Este no se ha enterado de nada.

 

Narrador

No creas, igual más de lo que parece ¿Puedo seguir? ¿Va gustando el relato?

 

El lector intrigado

Si

 

La buena lectora aburrida

Si te empeñas…

 

Narrador

El que no quiera continuar puede dejar de leer…

 

El recluta Franci se pasaba los días escribiendo cartas que empezaban más o menos de este modo: «Querida Apolonia, llevo seis meses aquí, te echo de menos, no puedo vivir sin ti». Por las noches frecuentaba cutrebares de perdición, haciendo inmersiones arriesgadas en un programa en espiral y persiguiendo el mar en un vaso de ginebra, pongamos que hablo de que se dio a la bebida y al desenfreno de muy mala manera.

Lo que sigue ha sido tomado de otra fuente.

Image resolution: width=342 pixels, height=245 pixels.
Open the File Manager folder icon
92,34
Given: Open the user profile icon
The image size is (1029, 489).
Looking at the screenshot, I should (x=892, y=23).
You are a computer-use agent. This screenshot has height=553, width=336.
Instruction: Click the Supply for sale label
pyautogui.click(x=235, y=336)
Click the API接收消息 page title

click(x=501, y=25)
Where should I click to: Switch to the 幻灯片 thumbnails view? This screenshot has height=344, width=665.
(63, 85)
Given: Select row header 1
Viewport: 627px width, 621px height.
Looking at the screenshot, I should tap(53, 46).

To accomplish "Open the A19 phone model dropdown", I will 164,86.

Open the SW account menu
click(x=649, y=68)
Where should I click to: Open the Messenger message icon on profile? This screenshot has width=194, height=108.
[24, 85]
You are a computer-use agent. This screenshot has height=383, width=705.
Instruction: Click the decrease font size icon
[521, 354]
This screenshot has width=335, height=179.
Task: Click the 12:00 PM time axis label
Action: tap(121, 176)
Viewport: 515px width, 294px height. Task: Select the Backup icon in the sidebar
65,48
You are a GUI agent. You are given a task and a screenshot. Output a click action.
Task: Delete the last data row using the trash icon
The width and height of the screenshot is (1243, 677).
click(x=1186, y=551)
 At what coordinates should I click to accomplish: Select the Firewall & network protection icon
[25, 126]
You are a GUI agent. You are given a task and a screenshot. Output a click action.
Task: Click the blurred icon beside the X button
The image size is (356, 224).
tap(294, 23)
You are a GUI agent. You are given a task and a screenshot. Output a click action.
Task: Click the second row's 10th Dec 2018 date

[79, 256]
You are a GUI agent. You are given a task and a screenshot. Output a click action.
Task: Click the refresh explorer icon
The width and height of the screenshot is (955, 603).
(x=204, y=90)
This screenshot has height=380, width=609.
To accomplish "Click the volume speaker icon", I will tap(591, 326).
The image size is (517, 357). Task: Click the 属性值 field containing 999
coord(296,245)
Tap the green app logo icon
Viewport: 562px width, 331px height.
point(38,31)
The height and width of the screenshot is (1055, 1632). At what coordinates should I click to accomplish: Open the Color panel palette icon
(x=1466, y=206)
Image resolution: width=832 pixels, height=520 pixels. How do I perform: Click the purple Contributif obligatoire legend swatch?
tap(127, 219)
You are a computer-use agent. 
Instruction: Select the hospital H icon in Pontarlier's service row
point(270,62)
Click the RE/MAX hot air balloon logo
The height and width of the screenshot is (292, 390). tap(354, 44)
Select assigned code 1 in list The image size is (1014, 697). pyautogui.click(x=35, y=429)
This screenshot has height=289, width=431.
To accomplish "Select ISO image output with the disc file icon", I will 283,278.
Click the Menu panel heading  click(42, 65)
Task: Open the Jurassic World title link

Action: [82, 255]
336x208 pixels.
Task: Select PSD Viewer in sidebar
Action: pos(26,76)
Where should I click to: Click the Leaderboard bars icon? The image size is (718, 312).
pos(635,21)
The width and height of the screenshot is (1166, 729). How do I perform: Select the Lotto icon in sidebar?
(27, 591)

Cuando regresó a Cierzópolis una vez cumplido el servicio militar Apolonia estaba estudiando diseño en la Ciudad del guanchufrí al norte muy al norte, Londres por abreviar. Al principio se carteaban, pero ambos accionaron la tecla de pausa porque aquello no llevaba a nada de momento. Como Franci no tenía trabajo y se perdía en su habitación sin saber qué hacer pasando el tiempo en descifrar enigmas al compás de las horas, se apuntó a un curso de guitarra por correspondencia y se dejó crecer el pelo. Por efecto de un milagro hecho champú, de huevo para más señas, al poco tiempo pudo lucir una media melena de color verde puñeta. Además del cabello le brotó el talento, a su genuino y original modo, claro.          

Radomiro y Mariana decidieron que eso no podía seguir, no sólo había que lavarle, peinarle y domesticarle, tenían que hablar con él muy seriamente, pero no hizo falta porque el chico se les adelantó soltando en una comida, así sin preparación, un obús en dos frases como declaración de principios entre las papas con arroz y el bonito con tomate.      

Pásame la sal. Voy a ser una rock and roll star.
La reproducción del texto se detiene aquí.